PROBLEM: All of the data below is to be output exactly as written.

INFORMATION:
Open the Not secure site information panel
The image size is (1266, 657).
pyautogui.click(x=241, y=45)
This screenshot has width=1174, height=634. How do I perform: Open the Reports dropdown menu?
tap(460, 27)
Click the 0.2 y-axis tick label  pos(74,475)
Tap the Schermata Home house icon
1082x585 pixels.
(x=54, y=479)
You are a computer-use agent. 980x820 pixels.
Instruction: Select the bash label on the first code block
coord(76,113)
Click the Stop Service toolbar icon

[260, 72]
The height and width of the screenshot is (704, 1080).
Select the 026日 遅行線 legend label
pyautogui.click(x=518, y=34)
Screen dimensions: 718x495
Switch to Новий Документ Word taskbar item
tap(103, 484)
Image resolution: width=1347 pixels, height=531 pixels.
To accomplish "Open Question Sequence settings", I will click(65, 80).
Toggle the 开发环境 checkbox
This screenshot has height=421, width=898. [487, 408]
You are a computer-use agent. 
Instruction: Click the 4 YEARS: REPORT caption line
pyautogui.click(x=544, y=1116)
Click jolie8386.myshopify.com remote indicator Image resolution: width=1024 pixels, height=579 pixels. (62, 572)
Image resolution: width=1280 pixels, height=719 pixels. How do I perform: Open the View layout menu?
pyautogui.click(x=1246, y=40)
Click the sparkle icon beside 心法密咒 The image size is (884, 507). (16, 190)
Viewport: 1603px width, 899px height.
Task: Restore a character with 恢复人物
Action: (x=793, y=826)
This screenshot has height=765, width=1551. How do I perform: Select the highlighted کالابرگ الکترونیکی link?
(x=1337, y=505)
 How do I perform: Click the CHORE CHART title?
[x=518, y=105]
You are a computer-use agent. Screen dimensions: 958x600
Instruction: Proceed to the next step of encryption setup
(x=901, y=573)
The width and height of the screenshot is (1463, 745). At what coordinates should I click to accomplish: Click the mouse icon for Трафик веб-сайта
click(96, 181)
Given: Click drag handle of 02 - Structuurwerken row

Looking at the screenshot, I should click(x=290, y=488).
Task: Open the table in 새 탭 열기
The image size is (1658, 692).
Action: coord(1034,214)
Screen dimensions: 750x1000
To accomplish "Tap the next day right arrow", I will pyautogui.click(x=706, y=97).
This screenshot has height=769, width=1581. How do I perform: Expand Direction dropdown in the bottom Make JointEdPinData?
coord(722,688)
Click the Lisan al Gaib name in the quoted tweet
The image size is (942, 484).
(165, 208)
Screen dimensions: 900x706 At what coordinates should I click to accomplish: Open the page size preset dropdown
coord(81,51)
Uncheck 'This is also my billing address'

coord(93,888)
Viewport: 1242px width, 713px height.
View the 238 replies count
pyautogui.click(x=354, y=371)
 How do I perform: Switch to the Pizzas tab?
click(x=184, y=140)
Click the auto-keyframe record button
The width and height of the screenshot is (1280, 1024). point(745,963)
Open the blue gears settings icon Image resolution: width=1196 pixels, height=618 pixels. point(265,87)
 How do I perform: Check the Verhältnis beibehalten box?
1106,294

TASK RESULT:
Open the Not secure site information panel
The image size is (1266, 657).
pyautogui.click(x=241, y=45)
This screenshot has width=1174, height=634. How do I perform: Open the Reports dropdown menu?
tap(460, 27)
Click the 0.2 y-axis tick label  pos(74,475)
Tap the Schermata Home house icon
1082x585 pixels.
(x=54, y=479)
You are a computer-use agent. 980x820 pixels.
Instruction: Select the bash label on the first code block
coord(76,113)
Click the Stop Service toolbar icon

[260, 72]
The height and width of the screenshot is (704, 1080).
Select the 026日 遅行線 legend label
pyautogui.click(x=518, y=34)
Screen dimensions: 718x495
Switch to Новий Документ Word taskbar item
tap(103, 484)
Image resolution: width=1347 pixels, height=531 pixels.
To accomplish "Open Question Sequence settings", I will click(65, 80).
Toggle the 开发环境 checkbox
This screenshot has height=421, width=898. [487, 408]
You are a computer-use agent. 
Instruction: Click the 4 YEARS: REPORT caption line
pyautogui.click(x=544, y=1116)
Click jolie8386.myshopify.com remote indicator Image resolution: width=1024 pixels, height=579 pixels. (62, 572)
Image resolution: width=1280 pixels, height=719 pixels. How do I perform: Open the View layout menu?
pyautogui.click(x=1246, y=40)
Click the sparkle icon beside 心法密咒 The image size is (884, 507). (16, 190)
Viewport: 1603px width, 899px height.
Task: Restore a character with 恢复人物
Action: (x=793, y=826)
This screenshot has height=765, width=1551. How do I perform: Select the highlighted کالابرگ الکترونیکی link?
(x=1337, y=505)
 How do I perform: Click the CHORE CHART title?
[x=518, y=105]
You are a computer-use agent. Screen dimensions: 958x600
Instruction: Proceed to the next step of encryption setup
(x=901, y=573)
The width and height of the screenshot is (1463, 745). At what coordinates should I click to accomplish: Click the mouse icon for Трафик веб-сайта
click(96, 181)
Given: Click drag handle of 02 - Structuurwerken row

Looking at the screenshot, I should click(x=290, y=488).
Task: Open the table in 새 탭 열기
The image size is (1658, 692).
Action: coord(1034,214)
Screen dimensions: 750x1000
To accomplish "Tap the next day right arrow", I will pyautogui.click(x=706, y=97).
This screenshot has height=769, width=1581. How do I perform: Expand Direction dropdown in the bottom Make JointEdPinData?
coord(722,688)
Click the Lisan al Gaib name in the quoted tweet
The image size is (942, 484).
(165, 208)
Screen dimensions: 900x706 At what coordinates should I click to accomplish: Open the page size preset dropdown
coord(81,51)
Uncheck 'This is also my billing address'

coord(93,888)
Viewport: 1242px width, 713px height.
View the 238 replies count
pyautogui.click(x=354, y=371)
 How do I perform: Switch to the Pizzas tab?
click(x=184, y=140)
Click the auto-keyframe record button
The width and height of the screenshot is (1280, 1024). point(745,963)
Open the blue gears settings icon Image resolution: width=1196 pixels, height=618 pixels. point(265,87)
 How do I perform: Check the Verhältnis beibehalten box?
1106,294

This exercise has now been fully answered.